Common Causes of Thoracic Outlet Syndrome


Thoracic outlet syndrome is a group of conditions that involves pain, numbness or tingling sensation in the neck and/or upper limb as a result of compression of the neurovascular structures. This condition is very common in athletes that are actively involved in overhead sports. People with poor posture such as drooping shoulders are more susceptible to thoracic outlet syndrome as the diameter of the cervicoaxillary canal is reduced. Congenital abnormalities of the structures in the neck can compress the neurovascular structures in the thoracic outlet and result in signs and symptoms in the neck and the upper limb. Complete cervical rib, incomplete cervical rib with fibrous band, fibrous band from the transverse process of the lower cervical segments and clavicular abnormalities are a few of the congenital abnormalities that can cause neurovascular compression at the thoracic outlet.


Cervical ribs can present just on one side but are more commonly found on both sides when present. However, not everyone with cervical ribs have signs and symptoms of thoracic outlet syndrome.
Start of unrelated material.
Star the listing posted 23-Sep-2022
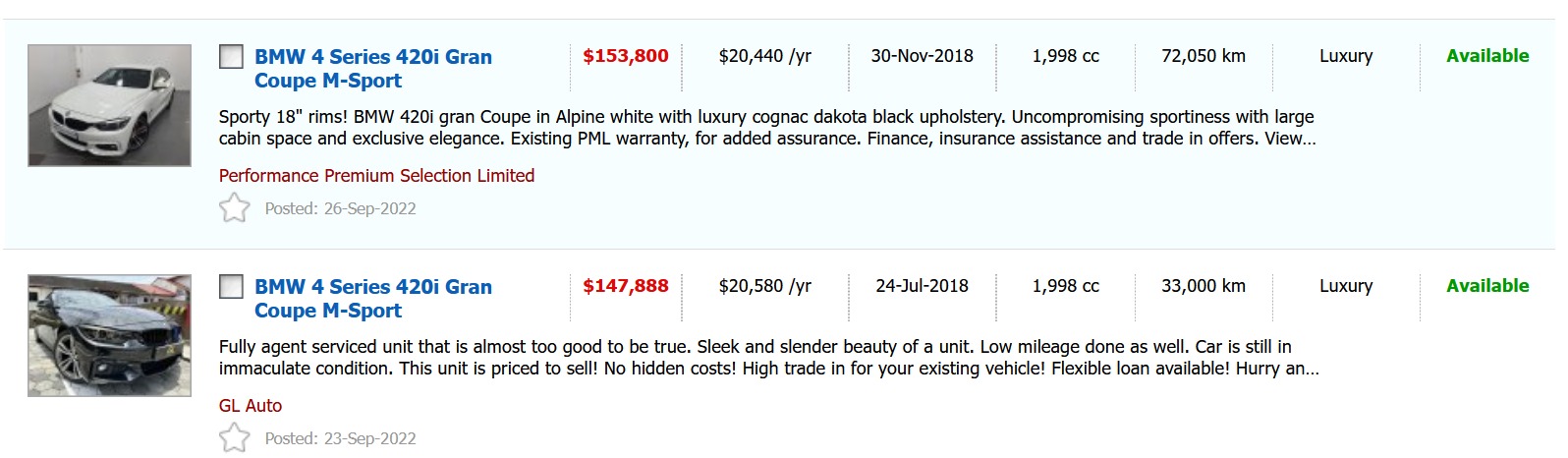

In fact, only about 10% of patients with cervical ribs have signs and symptoms of thoracic outlet syndrome. Shortening and tightening of the scalene muscles due to active trigger point can result in thoracic outlet syndrome. Patients with fractured first rib or clavicle, psudoarthrosis of the clavicle, malunion of clavicular fractures, callus formation or crush injury to the upper thorax are at a higher risk of developing thoracic outlet syndrome.